相次ぐ有名人の不倫騒動。発覚すれば、厳しい批判にさらされる。不倫は家庭内の問題なのではないか──。
柴門:欲求を表に出せば非難され、いろんな意味で、いまの女性は疲弊していますよね。仕事も子育ても主婦業も両立しないと一人前と認められません。
大石:昔は嫁に行ったら、家のことだけしてたらよかったけど、1990年代くらいから? “働くママこそかっこいい”という風潮になってきた。
柴門:働きながら家事に育児なんて、できるわけがないですよ。私もできません。
大石:そうそう。私は30代の頃、子育てに奔走する友人を尻目に、仕事に恋と好き勝手なことをやっていて、この落とし前がどこかで来るなぁと思ってました。あぁ、でもいま思えば、40代も50代も若かった。年を重ねて思うのは、諦めなきゃいけないことの多さ。昔はちょっと徹夜して仕事をするとか、たくさん遊んでも〆切りは守るとか、そういうことができていたけど、いまはとてもできません。
柴門:本当! 油っこいものは食べられなくなっちゃって。だからって、あの頃に戻りたいとは思わないですね。
大石:そう、若さへの郷愁はさほどありません(笑い)。私たちだってピカピカの時代があったんですから、仕方がないと思います。
柴門:そうそう。それにもし30代に戻れたとしても、どうせまた60にならなきゃいけないから。それって大変ですよ(笑い)。

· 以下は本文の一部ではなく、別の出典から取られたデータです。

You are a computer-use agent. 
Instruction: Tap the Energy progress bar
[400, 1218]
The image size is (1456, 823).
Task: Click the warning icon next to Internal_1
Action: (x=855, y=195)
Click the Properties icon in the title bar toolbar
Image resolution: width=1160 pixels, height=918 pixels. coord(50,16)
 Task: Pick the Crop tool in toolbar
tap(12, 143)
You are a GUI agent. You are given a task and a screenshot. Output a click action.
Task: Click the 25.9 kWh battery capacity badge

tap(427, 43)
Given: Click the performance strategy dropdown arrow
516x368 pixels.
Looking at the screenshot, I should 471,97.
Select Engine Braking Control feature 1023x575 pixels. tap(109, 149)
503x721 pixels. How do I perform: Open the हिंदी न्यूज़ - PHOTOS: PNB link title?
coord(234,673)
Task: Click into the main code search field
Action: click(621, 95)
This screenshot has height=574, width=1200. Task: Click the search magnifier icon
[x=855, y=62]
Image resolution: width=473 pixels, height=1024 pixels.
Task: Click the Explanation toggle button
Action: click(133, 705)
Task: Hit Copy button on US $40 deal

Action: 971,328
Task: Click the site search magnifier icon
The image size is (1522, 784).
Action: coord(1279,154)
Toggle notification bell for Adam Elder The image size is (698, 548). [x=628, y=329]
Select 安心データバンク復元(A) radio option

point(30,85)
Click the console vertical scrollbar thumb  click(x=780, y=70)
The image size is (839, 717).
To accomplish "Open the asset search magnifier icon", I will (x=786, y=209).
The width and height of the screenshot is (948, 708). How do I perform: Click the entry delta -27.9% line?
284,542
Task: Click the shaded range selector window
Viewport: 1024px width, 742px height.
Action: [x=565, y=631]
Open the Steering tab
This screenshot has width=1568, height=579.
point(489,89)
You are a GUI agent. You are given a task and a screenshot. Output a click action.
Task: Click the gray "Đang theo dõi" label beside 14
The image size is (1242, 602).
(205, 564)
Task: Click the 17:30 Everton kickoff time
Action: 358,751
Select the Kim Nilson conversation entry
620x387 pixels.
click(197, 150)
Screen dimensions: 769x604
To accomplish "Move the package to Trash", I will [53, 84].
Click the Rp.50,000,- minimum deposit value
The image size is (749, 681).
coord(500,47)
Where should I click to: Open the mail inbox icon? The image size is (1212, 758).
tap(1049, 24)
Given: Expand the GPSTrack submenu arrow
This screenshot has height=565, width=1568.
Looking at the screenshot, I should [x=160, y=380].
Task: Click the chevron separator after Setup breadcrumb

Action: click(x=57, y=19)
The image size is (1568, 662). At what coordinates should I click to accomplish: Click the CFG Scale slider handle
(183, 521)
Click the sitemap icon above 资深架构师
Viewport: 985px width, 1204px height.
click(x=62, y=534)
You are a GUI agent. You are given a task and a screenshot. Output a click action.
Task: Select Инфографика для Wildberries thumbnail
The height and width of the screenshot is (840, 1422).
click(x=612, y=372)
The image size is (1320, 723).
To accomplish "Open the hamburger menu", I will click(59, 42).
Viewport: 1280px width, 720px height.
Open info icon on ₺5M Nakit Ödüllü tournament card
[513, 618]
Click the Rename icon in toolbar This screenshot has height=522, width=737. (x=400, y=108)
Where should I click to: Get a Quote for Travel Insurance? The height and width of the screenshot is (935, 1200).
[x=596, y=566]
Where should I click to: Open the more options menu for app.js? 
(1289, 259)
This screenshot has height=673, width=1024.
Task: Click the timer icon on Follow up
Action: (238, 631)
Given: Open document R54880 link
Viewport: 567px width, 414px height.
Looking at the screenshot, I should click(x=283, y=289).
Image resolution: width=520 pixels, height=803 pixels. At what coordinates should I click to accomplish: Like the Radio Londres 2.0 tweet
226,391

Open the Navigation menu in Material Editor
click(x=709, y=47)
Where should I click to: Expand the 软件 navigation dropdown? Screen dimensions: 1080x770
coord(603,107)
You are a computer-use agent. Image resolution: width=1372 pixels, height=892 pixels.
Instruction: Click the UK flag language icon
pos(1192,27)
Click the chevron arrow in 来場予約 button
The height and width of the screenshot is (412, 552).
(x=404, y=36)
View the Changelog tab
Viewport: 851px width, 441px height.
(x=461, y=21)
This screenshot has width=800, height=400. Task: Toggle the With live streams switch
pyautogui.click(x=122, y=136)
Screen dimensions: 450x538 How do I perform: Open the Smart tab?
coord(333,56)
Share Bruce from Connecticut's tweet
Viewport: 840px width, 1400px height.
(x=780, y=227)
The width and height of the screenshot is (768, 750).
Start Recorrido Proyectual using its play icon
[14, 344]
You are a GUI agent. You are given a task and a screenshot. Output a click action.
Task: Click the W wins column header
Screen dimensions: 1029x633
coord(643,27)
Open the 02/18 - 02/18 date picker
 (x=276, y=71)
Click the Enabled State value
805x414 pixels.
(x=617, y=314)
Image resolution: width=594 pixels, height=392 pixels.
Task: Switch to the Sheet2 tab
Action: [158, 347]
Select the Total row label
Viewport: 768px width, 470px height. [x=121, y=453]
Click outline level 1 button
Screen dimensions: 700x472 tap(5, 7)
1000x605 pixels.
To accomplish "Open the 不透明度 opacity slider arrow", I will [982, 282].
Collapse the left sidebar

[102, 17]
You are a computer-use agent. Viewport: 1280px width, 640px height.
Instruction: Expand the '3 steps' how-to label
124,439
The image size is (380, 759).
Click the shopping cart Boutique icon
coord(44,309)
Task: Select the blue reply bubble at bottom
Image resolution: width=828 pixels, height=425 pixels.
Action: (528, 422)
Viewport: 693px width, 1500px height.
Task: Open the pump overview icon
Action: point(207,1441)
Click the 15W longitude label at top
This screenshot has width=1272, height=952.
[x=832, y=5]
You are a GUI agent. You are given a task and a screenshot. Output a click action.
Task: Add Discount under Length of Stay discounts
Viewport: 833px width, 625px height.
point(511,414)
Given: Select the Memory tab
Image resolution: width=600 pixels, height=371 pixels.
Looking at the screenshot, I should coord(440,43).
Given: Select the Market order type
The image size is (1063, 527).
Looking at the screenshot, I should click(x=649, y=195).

大石:そのセリフ、素敵! いつかドラマのセリフにしよう(笑い)。
柴門:年を重ねてよかったこともあります。精神的に強くなって、嫌なことがあってもスルーする術とか、事前に避けることができるようになりました。それに、なんだか死を恐れなくなったというか、人が亡くなっても若い頃ほど落ち込まなくなったんです。
大石:同感。誰かが亡くなっても、私も近いうちにそっちに行くからって思うと、あまり悲しくありません。でも決して生きることを諦めているわけでもない。この年でこんなに働いている脚本家ってほとんどいないんだけど、私は死ぬまで書き続けたい。バリバリ現役で死ぬっていうのが私の最後の夢ですね。